Pocos aromas son tan familiares para los mexicanos como el de los churros, esa masa recién caída en aceite caliente, cubierta con azúcar y canela que nos vuelve locos de felicidad a todos. Y si además aparece una taza de chocolate espeso, resistirse resulta casi imposible.
En México, comer churros es mucho más que pedir un postre. Es una costumbre ligada a las plazas, las ferias, las tardes de lluvia y las sobremesas en familia.
Se comen de pie, caminando o alrededor de una mesa, pero casi siempre llegan acompañados de una conversación.

El postre viajero
Aunque hoy parecen inseparables de la cultura mexicana, los churros recorrieron un largo camino antes de llegar al país.

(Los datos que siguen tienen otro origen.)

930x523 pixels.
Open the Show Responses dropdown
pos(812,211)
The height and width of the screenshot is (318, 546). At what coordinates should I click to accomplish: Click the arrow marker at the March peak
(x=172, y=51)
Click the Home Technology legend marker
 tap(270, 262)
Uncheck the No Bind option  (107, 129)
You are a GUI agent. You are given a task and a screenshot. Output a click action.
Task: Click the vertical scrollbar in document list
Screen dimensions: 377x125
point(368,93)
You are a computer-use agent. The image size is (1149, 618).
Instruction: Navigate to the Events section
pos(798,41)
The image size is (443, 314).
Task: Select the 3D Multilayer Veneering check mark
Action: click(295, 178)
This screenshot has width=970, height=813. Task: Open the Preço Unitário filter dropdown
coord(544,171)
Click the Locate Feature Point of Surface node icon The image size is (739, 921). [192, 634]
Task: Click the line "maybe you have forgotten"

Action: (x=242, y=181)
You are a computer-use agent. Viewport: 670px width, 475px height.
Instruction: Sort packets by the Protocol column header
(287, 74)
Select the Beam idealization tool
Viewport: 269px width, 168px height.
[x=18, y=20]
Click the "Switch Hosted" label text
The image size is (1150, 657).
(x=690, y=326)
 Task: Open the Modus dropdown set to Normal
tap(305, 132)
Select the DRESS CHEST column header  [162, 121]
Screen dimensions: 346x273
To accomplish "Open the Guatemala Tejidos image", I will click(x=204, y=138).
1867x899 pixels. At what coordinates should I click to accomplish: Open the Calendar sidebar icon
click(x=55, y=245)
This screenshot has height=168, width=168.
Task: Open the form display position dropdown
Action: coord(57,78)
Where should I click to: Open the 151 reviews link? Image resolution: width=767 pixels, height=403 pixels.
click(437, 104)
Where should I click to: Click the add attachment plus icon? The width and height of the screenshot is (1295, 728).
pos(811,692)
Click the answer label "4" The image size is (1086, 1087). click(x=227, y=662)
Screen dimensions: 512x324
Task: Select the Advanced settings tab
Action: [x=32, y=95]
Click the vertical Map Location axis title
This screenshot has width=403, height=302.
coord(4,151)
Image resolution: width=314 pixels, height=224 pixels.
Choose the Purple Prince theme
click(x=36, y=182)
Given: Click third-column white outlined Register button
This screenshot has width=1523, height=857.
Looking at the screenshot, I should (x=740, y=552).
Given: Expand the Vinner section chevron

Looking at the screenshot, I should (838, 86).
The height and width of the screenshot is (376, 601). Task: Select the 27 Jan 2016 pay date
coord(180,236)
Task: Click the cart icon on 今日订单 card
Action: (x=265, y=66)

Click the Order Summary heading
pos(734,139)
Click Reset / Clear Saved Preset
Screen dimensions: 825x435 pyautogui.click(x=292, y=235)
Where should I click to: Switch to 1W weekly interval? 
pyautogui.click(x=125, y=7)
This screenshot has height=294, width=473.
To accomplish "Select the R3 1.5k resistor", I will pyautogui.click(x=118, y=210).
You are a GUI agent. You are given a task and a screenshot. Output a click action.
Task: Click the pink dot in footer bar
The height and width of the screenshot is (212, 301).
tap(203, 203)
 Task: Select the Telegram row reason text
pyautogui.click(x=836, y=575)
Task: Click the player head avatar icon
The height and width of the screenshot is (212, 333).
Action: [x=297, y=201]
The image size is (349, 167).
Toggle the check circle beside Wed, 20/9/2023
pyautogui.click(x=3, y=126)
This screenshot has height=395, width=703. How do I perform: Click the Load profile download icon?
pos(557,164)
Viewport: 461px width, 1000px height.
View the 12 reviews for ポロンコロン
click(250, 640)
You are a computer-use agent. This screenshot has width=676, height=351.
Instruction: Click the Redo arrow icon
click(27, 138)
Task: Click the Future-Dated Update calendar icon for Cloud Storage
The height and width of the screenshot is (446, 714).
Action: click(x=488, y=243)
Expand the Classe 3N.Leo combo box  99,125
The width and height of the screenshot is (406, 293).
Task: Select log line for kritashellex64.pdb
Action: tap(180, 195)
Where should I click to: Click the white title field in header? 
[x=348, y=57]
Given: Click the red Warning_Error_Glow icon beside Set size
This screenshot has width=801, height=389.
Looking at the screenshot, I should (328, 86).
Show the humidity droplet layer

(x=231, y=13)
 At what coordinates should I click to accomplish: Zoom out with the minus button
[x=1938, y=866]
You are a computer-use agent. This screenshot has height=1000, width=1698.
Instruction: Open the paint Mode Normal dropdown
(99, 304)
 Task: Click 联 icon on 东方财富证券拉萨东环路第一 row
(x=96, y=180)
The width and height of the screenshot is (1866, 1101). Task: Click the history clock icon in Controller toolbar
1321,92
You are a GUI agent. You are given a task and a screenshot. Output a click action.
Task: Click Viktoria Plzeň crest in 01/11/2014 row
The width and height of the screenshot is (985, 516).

Una de las teorías más difundidas sitúa su antecedente en China, en el youtiao, una tira de masa frita que tradicionalmente se consume durante el desayuno.
Se cuenta que comerciantes portugueses conocieron esta preparación y la llevaron a la península ibérica. Ahí se le añadió azúcar y la masa adquirió su característica forma estriada.
Posteriormente, los españoles introdujeron el churro en América durante la época colonial.
México no se limitó a adoptarlo: lo transformó. A la receta sencilla de harina, agua, aceite y azúcar le agregó rellenos de cajeta, chocolate, crema, leche condensada y dulce de leche.
También aparecieron coberturas, formas distintas y combinaciones que han convertido a este clásico en un terreno abierto para la creatividad.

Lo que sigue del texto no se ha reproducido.